Sensus Ekonomi 2026 menjadi penting sebab mengumpulkan data dari pelaku usaha dan rumah tangga di seluruh Indonesia. Data adalah pengetahuan yang mampu memberikan gambaran utuh dan terbaru kondisi perekonomian nasional.
Pengetahuan ini menjadi navigasi pembangunan. Seperti GPS yang membantu menentukan arah perjalanan, hasil Sensus Ekonomi membantu pemerintah melihat di mana kegiatan ekonomi berkembang, sektor apa yang membutuhkan perhatian, wilayah mana yang perlu didorong, serta kelompok mana yang perlu diprioritaskan. Dengan demikian, keputusan tidak berdasarkan perkiraan, tetapi kondisi sesungguhnya.
Manfaat Sensus Ekonomi tidak berhenti saat pendataan selesai. Nilai terbesar dari sensus justru hadir ketika data digunakan sebagai dasar dalam keputusan. Semakin baik pemahaman semakin tepat pula membaca kebutuhan.
Keberhasilan Sensus Ekonomi sangat bergantung pada partisipasi masyarakat. Jawaban yang benar, lengkap, dan jujur akan menghasilkan data yang lebih akurat. Data yang akurat memperkaya pengetahuan, memperjelas navigasi pembangunan, dan membantu menghasilkan keputusan yang.
Melaksanakan Sensus Ekonomi di Indonesia bukan pekerjaan yang mudah. Indonesia adalah negara kepulauan dengan wilayah yang sangat luas, kondisi geografis yang beragam, serta jutaan pelaku usaha yang tersebar hingga ke daerah-daerah terpencil. Untuk menjangkau seluruh wilayah tersebut, Sensus Ekonomi 2026 melibatkan sekitar 251 ribu petugas yang telah mengikuti pelatihan dengan standar yang sama di seluruh Indonesia, dari Sabang sampai Merauke.

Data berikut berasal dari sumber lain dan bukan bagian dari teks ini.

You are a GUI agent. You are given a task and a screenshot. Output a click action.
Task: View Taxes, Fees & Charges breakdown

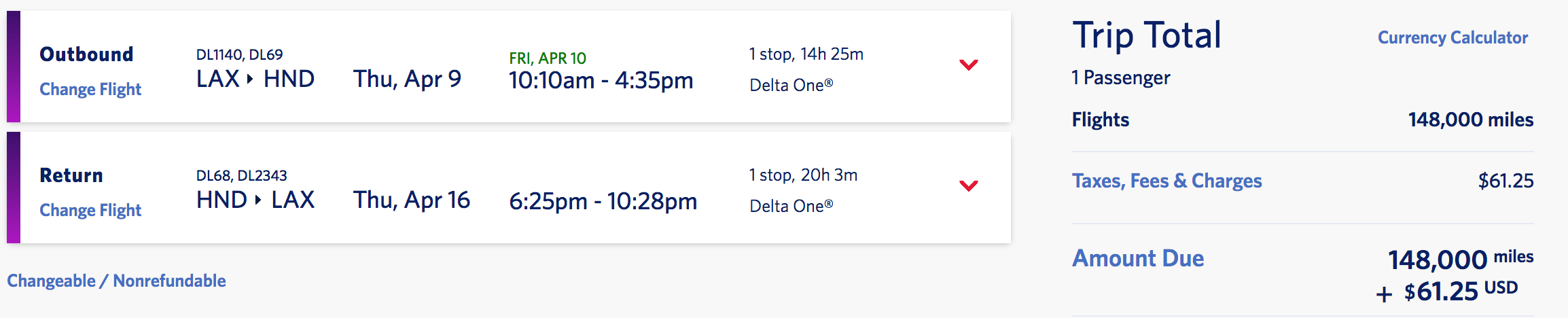(1166, 181)
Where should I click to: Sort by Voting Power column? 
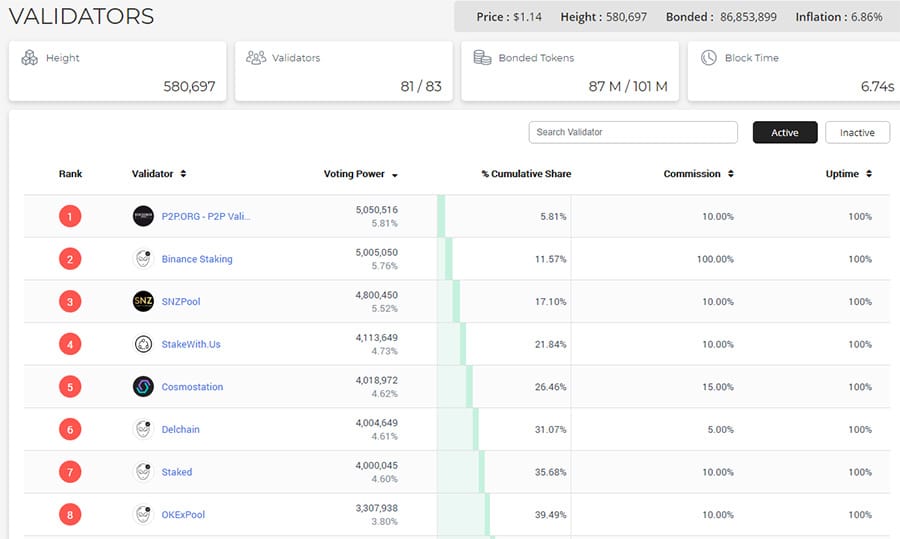point(360,174)
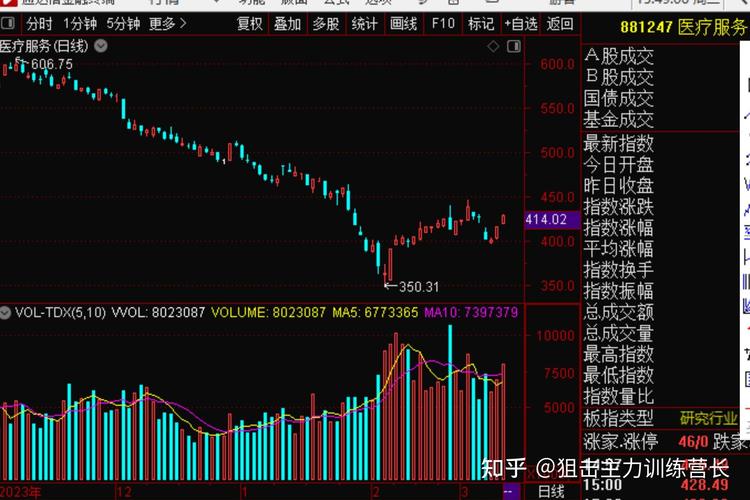The image size is (750, 500).
Task: Click the purple box on the timeline axis
Action: click(510, 491)
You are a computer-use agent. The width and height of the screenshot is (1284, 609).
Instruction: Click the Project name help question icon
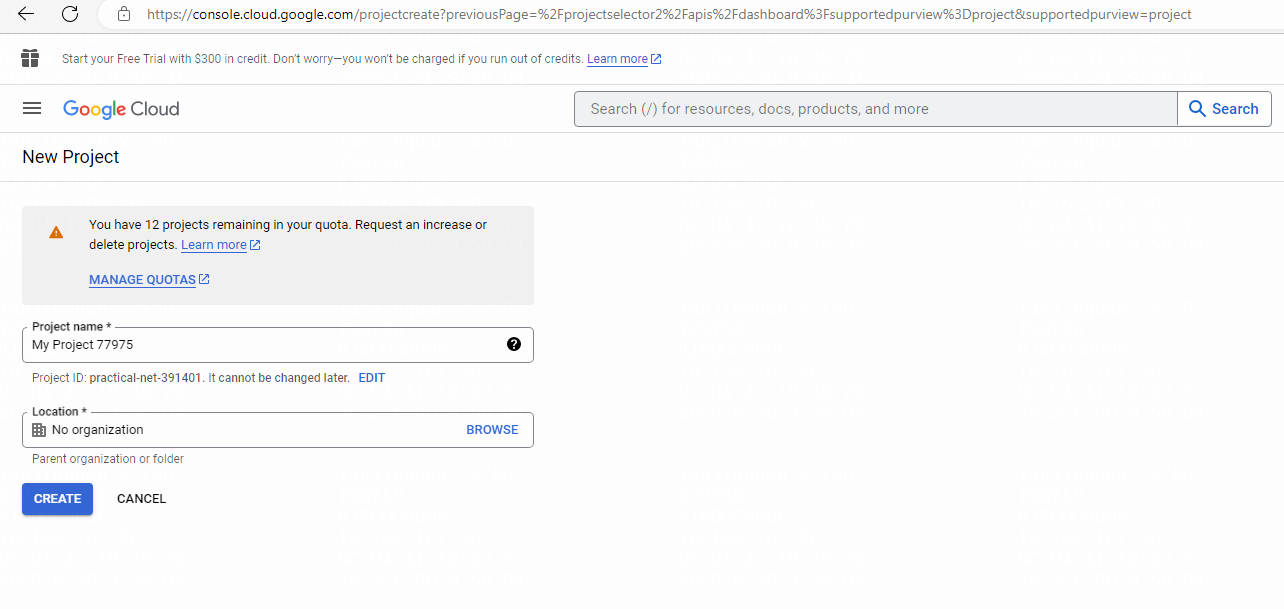514,344
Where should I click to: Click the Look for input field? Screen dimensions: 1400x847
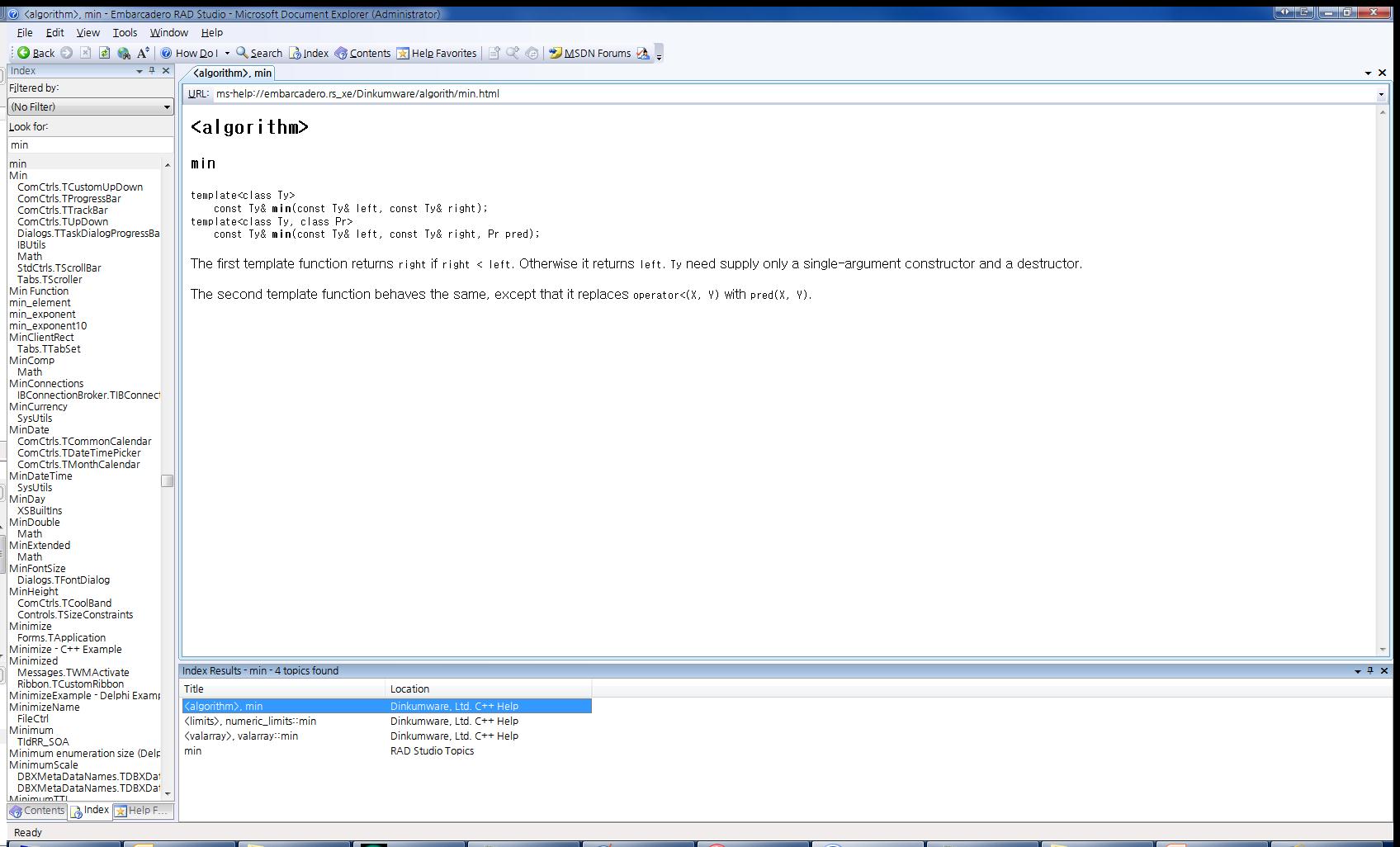[x=90, y=144]
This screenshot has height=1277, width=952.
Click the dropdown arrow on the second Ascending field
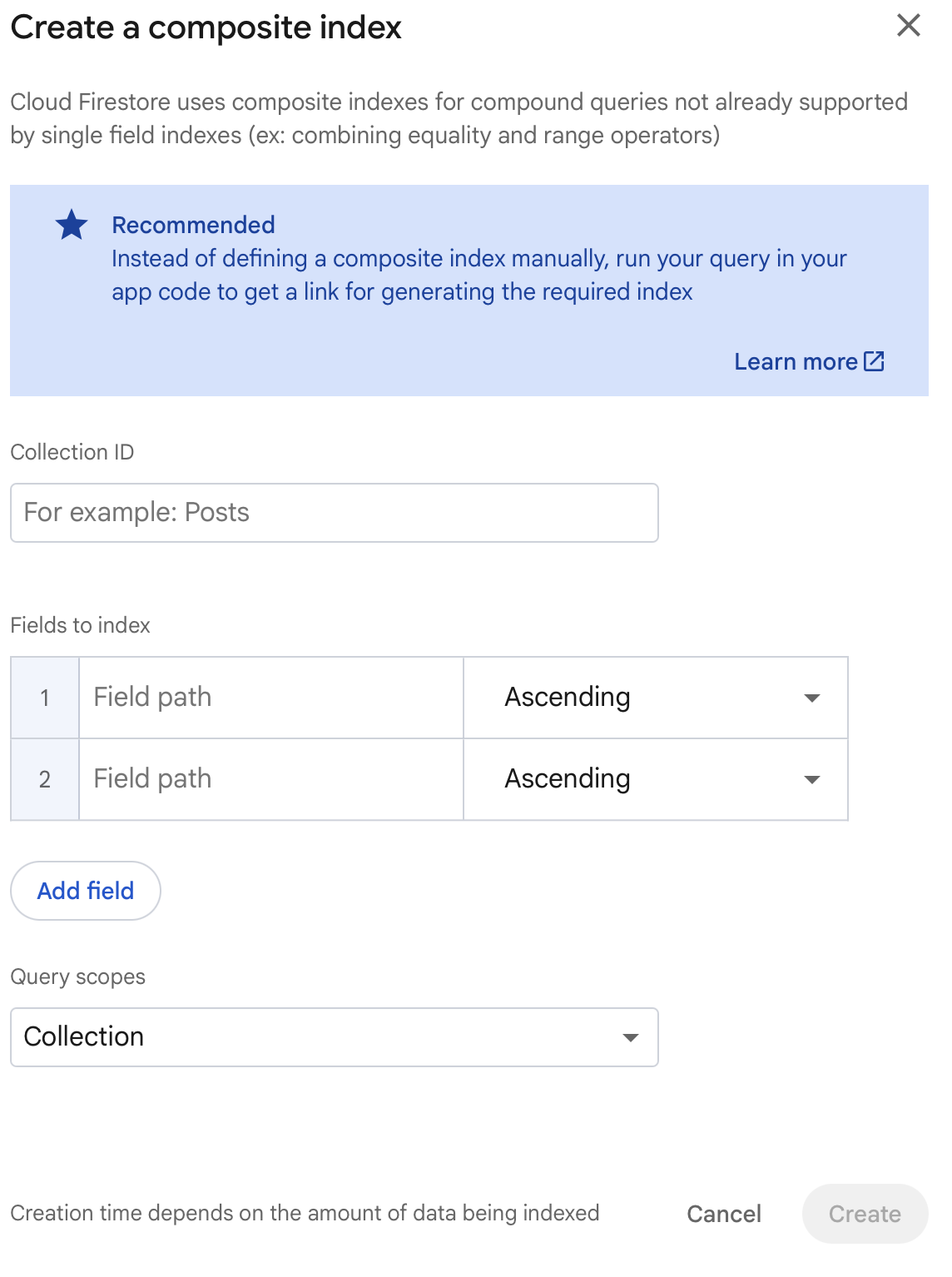tap(811, 779)
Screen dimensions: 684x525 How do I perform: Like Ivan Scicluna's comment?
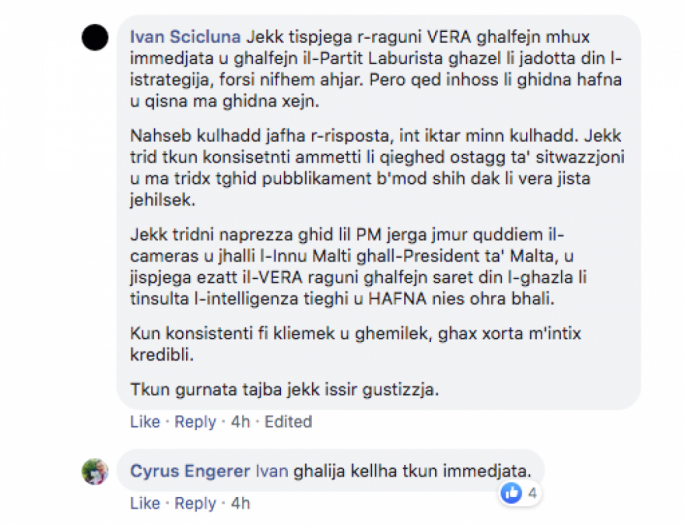pyautogui.click(x=145, y=421)
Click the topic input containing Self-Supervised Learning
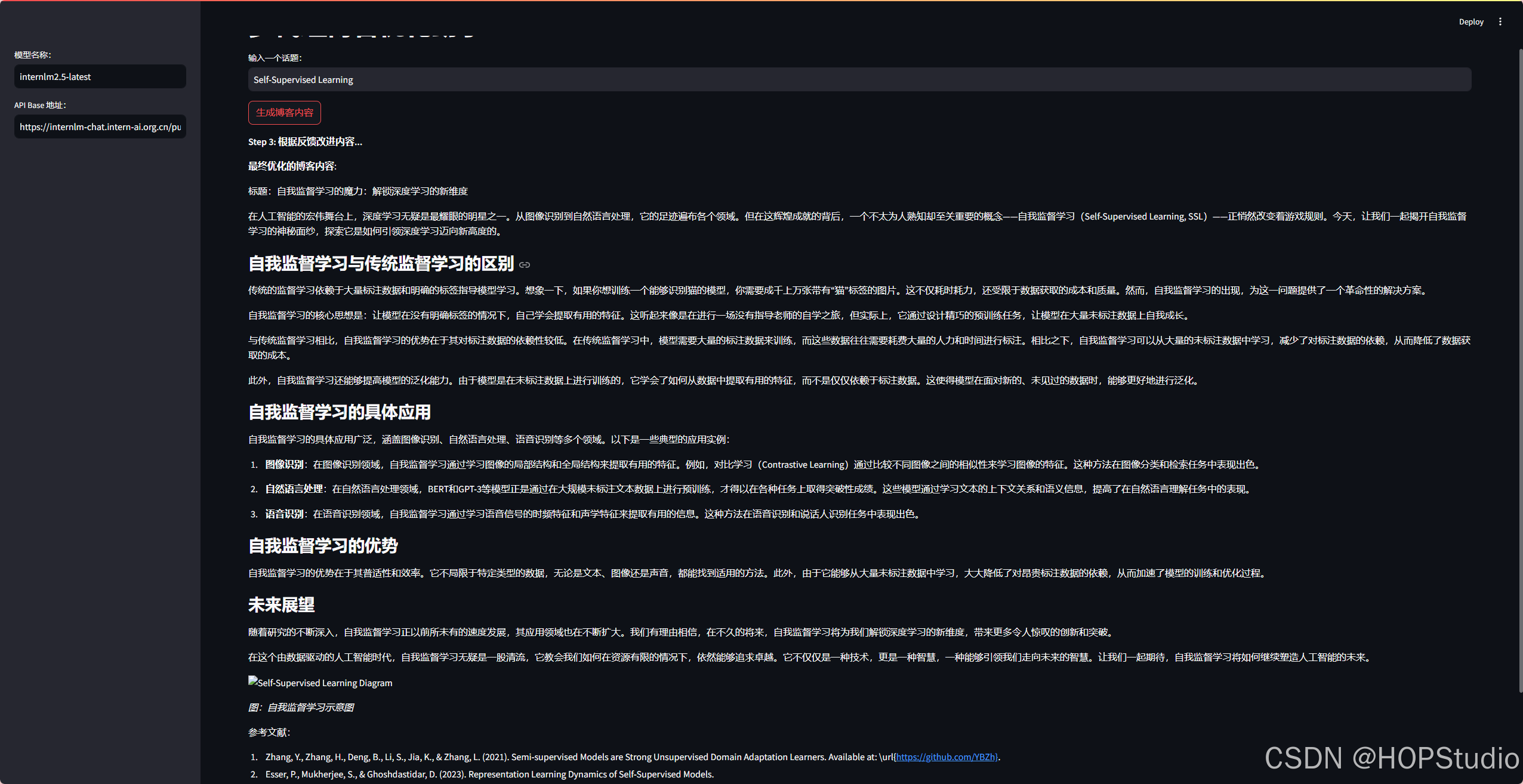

Pelaksanaan sensus dalam skala nasional membutuhkan anggaran yang tidak sedikit. Oleh sebab itu, Sensus Ekonomi diselenggarakan satu kali dalam sepuluh tahun, biasanya pada pertengahan tahun. Sensus ekonomi ini juga dilakukan oleh banyak negara lainnya. Badan Pusat Statistik (BPS) menyiapkan pelaksanaan Sensus Ekonomi sejak 2024, lebih 2 tahun lamanya.
Anggaran Sensus Ekonomi adalah investasi pengetahuan. Investasi ini menghasilkan pengetahuan yang menjadi navigasi bagi pembangunan Indonesia. Nilainya bukan hanya pada biaya yang dikeluarkan saat pendataan berlangsung, tetapi pada manfaat yang dihasilkan ketika data digunakan sebagai navigasi keputusan. Bukan hanya keputusan pemerintah, tapi juga pelaku bisnis saat ekspansi usaha, keputusan para peneliti dalam memberikan rekomendasi, calon pengusaha saat ingin membuka bisnis pertamanya, UMKM saat ingin naik kelas, serta masyarakat saat merasakan ekonomi yang berkualitas.